GIVEN PROBLEM - From the records below, keep only the lines that contain the word "Click", and copy each of them out. Treat uppercase and lowercase as different.

RECORD SET -
** Begin **

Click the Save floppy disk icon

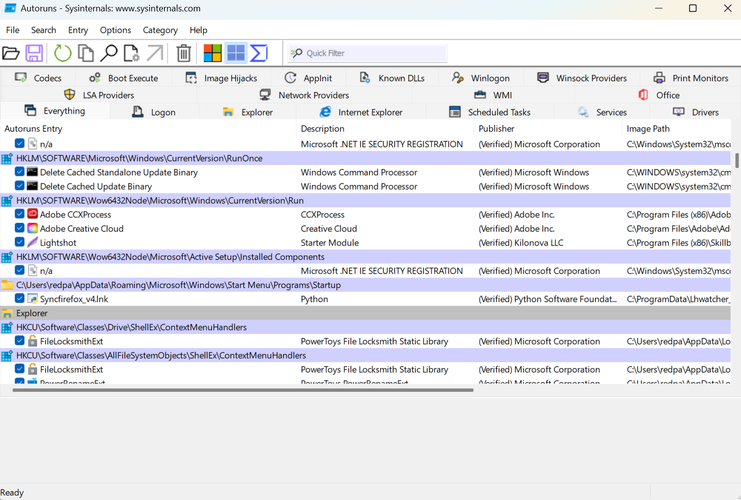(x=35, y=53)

** End **
** Begin **

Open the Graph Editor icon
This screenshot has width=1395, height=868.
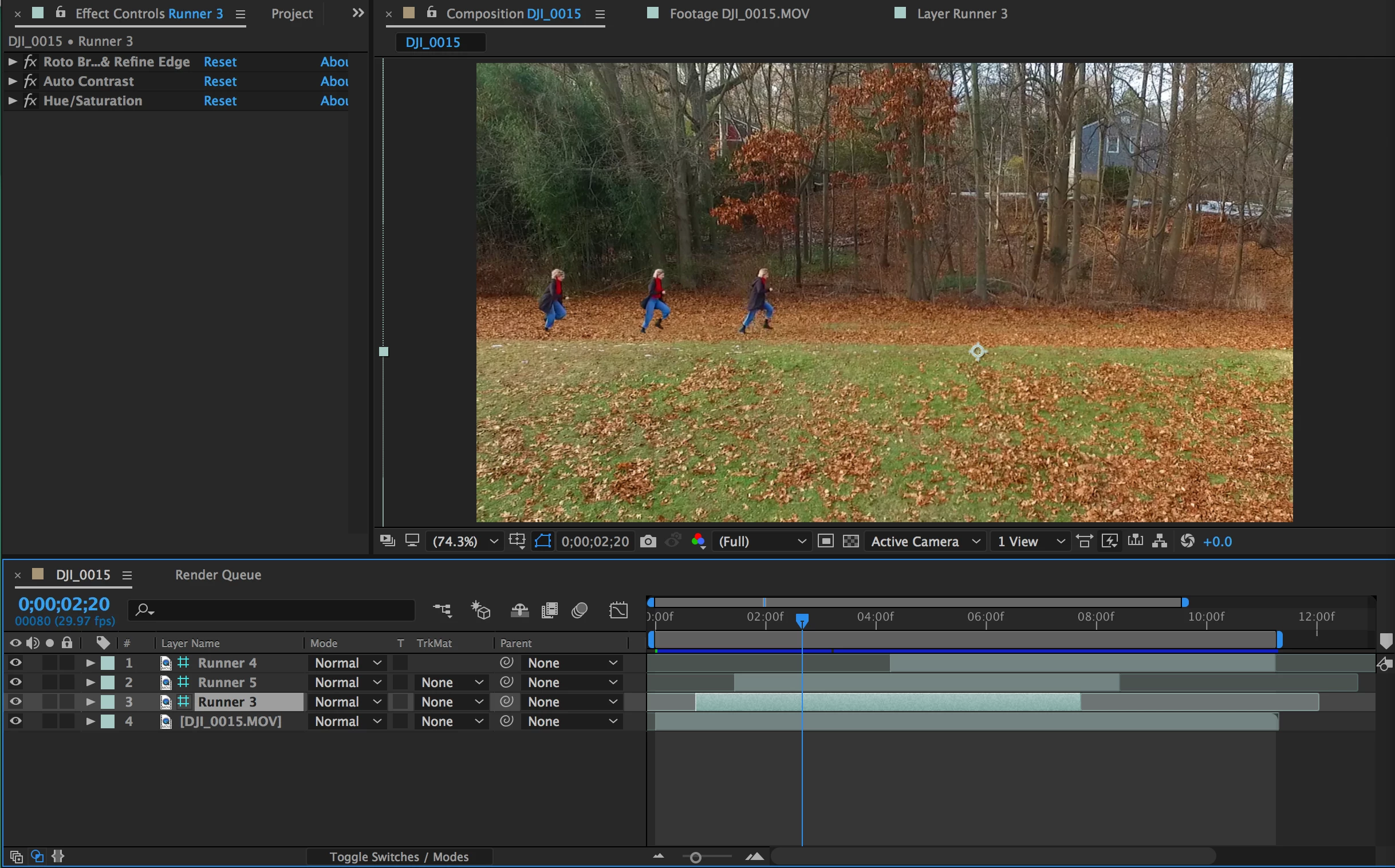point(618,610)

** End **
** Begin **

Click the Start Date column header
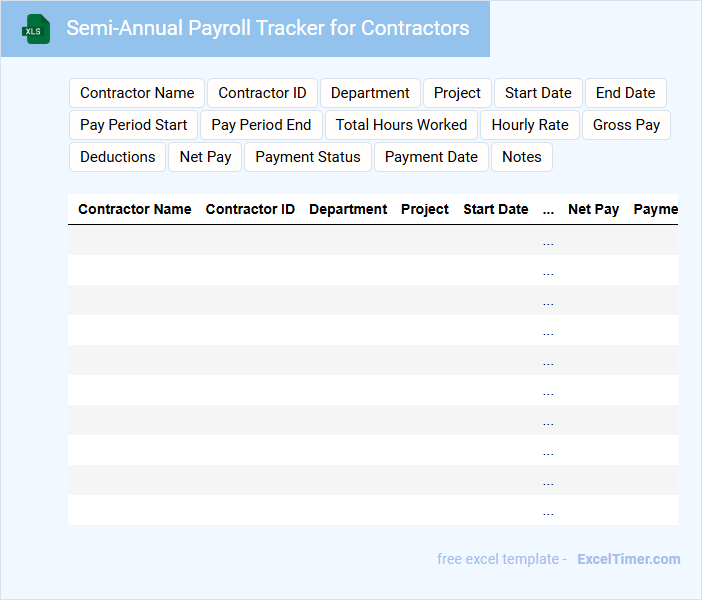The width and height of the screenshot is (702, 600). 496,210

** End **

THE REPLY -
Click the Save floppy disk icon
Click the Start Date column header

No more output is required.